Togli dal computo dei tuoi anni
il tempo che a te e a Dio regali
pregando
e arrivata quasi a cento anni,
mamma,
il tuo volto di bambina
comunica tenerezza e gioia.
Le tue lievi rughe sulla fronte:
pentagramma musicale
sul quale Dio scrive
sublimi note.
Brillano gli occhi
pronti a cogliere bellezza
con entusiastico stupore.
E le labbra si schiudono
solo per sussurrare un amore
sigillato da baci
che il Padre rende eterni,
mentre t’accoglie nella gloria
con radiante sorriso:
“Tu vivi solo
il tempo dell’amore”.

BENEVOLENZA. Credendo nell’amore, nostra madre ci ha aiutati a stare sempre aggrappati alla sorgente di ogni amore, Dio.

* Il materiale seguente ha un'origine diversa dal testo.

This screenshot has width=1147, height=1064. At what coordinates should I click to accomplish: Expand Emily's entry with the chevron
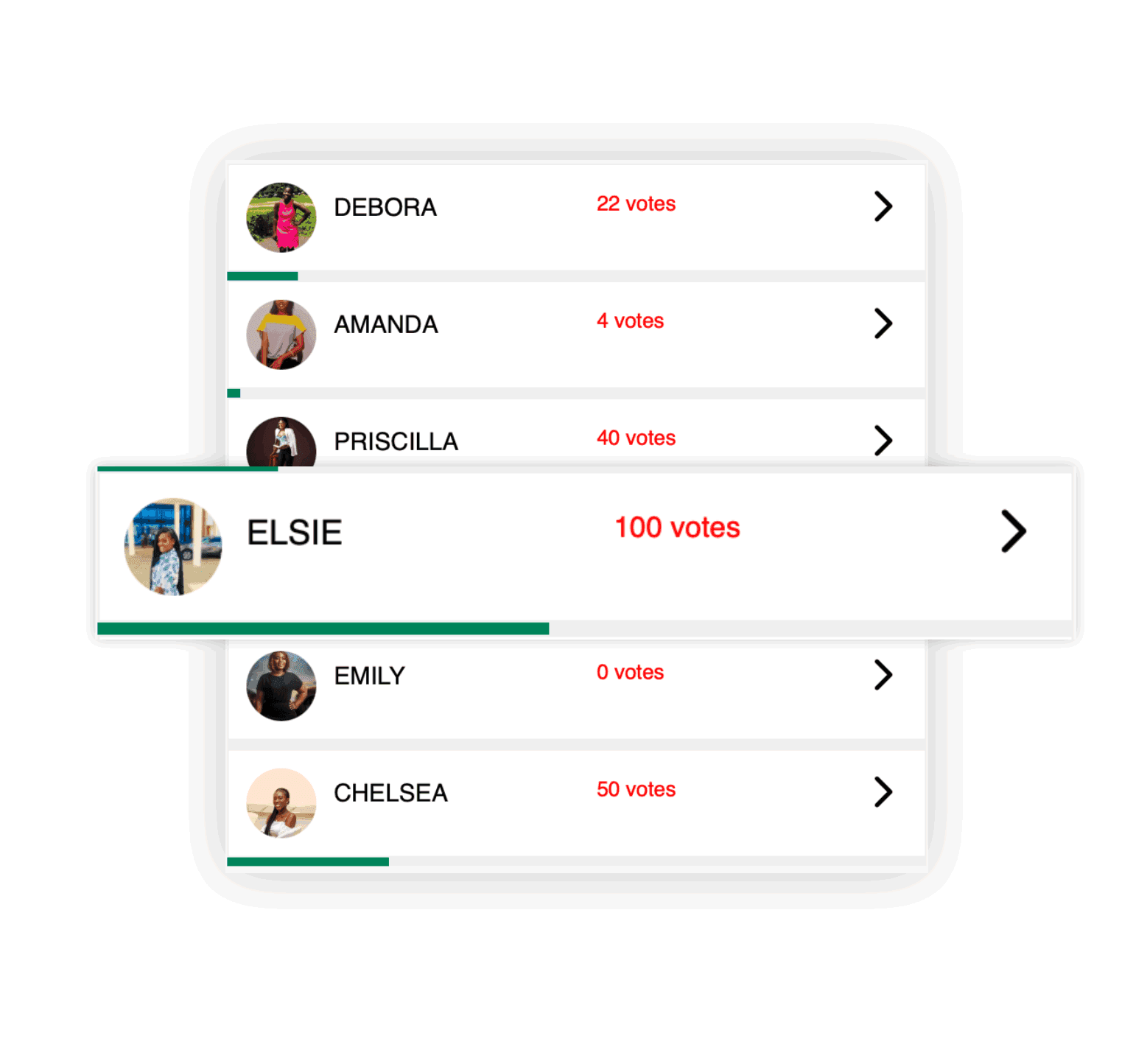[x=883, y=675]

Dio cercato nella fede. Dio sperimentato nella preghiera, perché senza preghiera nulla regge nel cammino di ricerca di valori umani e divini. Dio trovato nel prossimo. E’ questa la benevolenza biblica: vedere gli altri come li vede Dio, saperli perdonare, scusare e amare nei limiti, a tutti comuni.

Fede, preghiera e benevolenza.

Quando la mamma muore, noi passiamo alla generazione successiva, diventiamo maggiorenni. Fin che c’è la mamma siamo bambini, poi c’è davanti a noi un cammino che solo la preghiera rende più facile.

La preghiera non mira a chiedere qualche cosa da Dio, perché sua ricompensa è Dio stesso.

La preghiera non aumenta la gloria di Dio, ma dà a noi la forza di camminare con Lui e così non ci sentiamo orfani.

La preghiera consiste nell’inviare a tutti onde d’amore, per cui siamo vicini tra di noi e legati ai nostri morti.

Quando ci rechiamo al cimitero, lì troviamo solo le loro reliquie. Mentre li incontriamo vivi attorno all’ altare. Vivi li immergiamo nella morte e resurrezione del Signore. Vivi … sono loro a tenerci in piedi e a condurci a Dio. Lui, a sua volta, ci inonda di intima gioia, facendoci sperimentare i morti come i veri viventi.

Sorretto da questa fede sono certo che a me, in ogni celebrazione eucaristica, darà la grazia di risentire l’eco delle ultime parole di mia madre : “ Ti porterò sempre nel mio cuore”.